Thailand tempts crypto companies with $1 billion tax exemption

Thailand will not charge companies raising capital through Initial Coin Offerings and value-added tax as it looks to take part in the Asian-driven bull run predicted by billionaire Cameron Winklevoss.

Members of Thailand’s cabinet ruled that companies that raise money through “investment currencies” can also raise money through bonds, Rachada Dhnadirek, member of the Executive Committee, told the Bangkok Post.

Thai government waives over $1 billion with tax exemption

Under the new ruling, the Thai government will lose about $1 billion in taxes over the next two years from about $3.7 billion raised through initial coin offerings. It did not specify whether companies are required to provide information to the Thai Securities and Exchange Commission before conducting ICOs.

Thailand has proven increasingly attractive to crypto companies, competing directly with its Asian counterparts Hong Kong and Singapore.

According to The Bangkok Post, a Recap report from a tax software company revealed that Thailand had acquired 57 crypto companies and had the second highest crypto ownership percentage. Ownership grew despite a government banning crypto payments due to financial stability risks.

According to Recap CEO Daniel Howitt, tightening crypto regulations will determine whether Thailand can become an Asian crypto hub.

“Like many other countries, Thailand is also tightening its rules on crypto trading and digital asset advertising. With stricter regulations, it will be interesting to see if this helps or hinders Bangkok’s position as a crypto hub in the coming months,” he told the Bangkok Post.

The World’s Leading Crypto Hubs | Source: Summary

Last year, the Securities and Exchange Commission vowed to introduce more investor protection by restricting celebrity advertising in the wake of the FTX’s collapse. It has yet to announce a new leader after the board reportedly refused to extend the term of the agency’s secretary general, whose contract expires at the end of April 2023.

The Cyber ​​Crime Investigation Bureau recently warned Thai citizens about cryptocurrency scams through foreign exchanges.

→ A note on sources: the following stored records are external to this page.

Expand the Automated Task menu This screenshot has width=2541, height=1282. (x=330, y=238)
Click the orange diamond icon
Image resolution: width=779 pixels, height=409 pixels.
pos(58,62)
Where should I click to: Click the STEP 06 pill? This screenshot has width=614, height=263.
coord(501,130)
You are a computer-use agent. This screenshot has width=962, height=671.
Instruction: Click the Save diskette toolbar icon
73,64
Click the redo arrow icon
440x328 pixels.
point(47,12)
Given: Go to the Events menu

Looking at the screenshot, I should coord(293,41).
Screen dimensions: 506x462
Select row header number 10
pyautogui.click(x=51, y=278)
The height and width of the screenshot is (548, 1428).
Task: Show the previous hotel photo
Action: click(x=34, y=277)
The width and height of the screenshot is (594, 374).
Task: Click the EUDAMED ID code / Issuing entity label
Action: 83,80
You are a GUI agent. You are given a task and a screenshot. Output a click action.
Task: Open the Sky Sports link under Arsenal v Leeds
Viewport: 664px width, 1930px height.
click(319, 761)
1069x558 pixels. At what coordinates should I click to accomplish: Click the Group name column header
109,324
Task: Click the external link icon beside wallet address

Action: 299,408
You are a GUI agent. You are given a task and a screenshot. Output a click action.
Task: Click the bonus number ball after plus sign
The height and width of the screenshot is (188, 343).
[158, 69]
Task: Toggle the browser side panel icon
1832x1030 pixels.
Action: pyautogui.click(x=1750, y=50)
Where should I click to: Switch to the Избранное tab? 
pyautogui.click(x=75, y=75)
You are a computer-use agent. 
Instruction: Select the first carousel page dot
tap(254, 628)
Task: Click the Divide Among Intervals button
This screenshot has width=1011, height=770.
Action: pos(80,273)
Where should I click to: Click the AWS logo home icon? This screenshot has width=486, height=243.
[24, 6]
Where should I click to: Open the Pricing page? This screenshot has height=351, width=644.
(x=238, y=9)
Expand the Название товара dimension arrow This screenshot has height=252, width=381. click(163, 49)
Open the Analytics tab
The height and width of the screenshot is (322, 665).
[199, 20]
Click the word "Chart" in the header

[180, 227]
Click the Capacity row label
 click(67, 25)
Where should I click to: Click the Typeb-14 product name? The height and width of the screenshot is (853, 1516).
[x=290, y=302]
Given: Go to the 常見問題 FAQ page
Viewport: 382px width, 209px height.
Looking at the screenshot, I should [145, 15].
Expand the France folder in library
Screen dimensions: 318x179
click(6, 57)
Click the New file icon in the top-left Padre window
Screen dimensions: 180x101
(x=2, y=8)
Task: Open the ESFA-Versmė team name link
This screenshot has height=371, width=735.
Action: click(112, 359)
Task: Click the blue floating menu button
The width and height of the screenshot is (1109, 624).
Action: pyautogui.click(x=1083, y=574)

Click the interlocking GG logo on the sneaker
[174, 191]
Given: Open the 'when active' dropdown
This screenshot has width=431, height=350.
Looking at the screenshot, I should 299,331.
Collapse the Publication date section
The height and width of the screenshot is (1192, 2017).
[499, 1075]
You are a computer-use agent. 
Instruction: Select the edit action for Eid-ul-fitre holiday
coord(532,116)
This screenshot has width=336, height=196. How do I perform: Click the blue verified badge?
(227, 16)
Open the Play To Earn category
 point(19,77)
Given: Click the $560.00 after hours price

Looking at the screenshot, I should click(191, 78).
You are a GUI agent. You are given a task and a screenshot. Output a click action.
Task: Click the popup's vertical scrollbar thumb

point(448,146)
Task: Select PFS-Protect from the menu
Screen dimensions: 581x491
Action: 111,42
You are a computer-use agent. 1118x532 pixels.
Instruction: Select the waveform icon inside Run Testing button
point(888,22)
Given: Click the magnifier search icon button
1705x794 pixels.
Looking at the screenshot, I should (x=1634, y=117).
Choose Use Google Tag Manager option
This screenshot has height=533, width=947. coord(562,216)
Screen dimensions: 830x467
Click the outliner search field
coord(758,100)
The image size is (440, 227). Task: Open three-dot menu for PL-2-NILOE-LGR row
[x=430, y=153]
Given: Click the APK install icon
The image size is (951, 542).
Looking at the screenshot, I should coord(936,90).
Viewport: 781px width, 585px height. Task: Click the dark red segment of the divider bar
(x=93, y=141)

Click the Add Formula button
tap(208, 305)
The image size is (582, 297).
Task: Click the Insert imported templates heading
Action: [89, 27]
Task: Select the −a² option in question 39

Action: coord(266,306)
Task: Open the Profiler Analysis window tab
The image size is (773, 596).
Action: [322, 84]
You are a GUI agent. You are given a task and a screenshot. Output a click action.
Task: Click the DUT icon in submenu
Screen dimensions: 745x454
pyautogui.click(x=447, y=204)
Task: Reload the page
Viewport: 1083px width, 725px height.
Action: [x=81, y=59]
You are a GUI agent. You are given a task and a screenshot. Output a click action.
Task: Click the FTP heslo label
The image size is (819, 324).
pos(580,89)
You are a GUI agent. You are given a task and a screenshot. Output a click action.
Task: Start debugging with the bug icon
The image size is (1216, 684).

Can Thailand compete with Hong Kong?

Meanwhile, Hong Kong is benefiting from tightening regulations in Singapore caused by several high-profile cryptos.

Last year, Singapore’s Monetary Authority released consultation papers to propose stricter regulations for customer money held on crypto exchanges. These consultations are likely to be largely completed in the first half of 2023.

In addition, the city-state wants to impose banks’ cyber risk frameworks on crypto platforms.

Singapore authorities are still searching for Do Kwon, the co-founder of Singapore-based Terraform Labs, the company behind the collapsed stablecoin TerraUSD.

Singaporean crypto exchanges Zipmex and Vauld filed for creditor protection in July 2022 after being stung by the TerraUSD meltdown. Vauld was granted an extension until March 24, 2023 to finalize its restructuring plan.

On the other hand, Hong Kong has embraced the asset class, mitigating investor risk through knowledge tests and reasonable cryptocurrency exposure limits. It has also received support from crypto tycoon Justin Sun and several Chinese officials.

If Thailand wants to compete with Hong Kong, it will likely need significant investment. The Hong Kong government has pledged $6.4 million annually to Web 3 companies.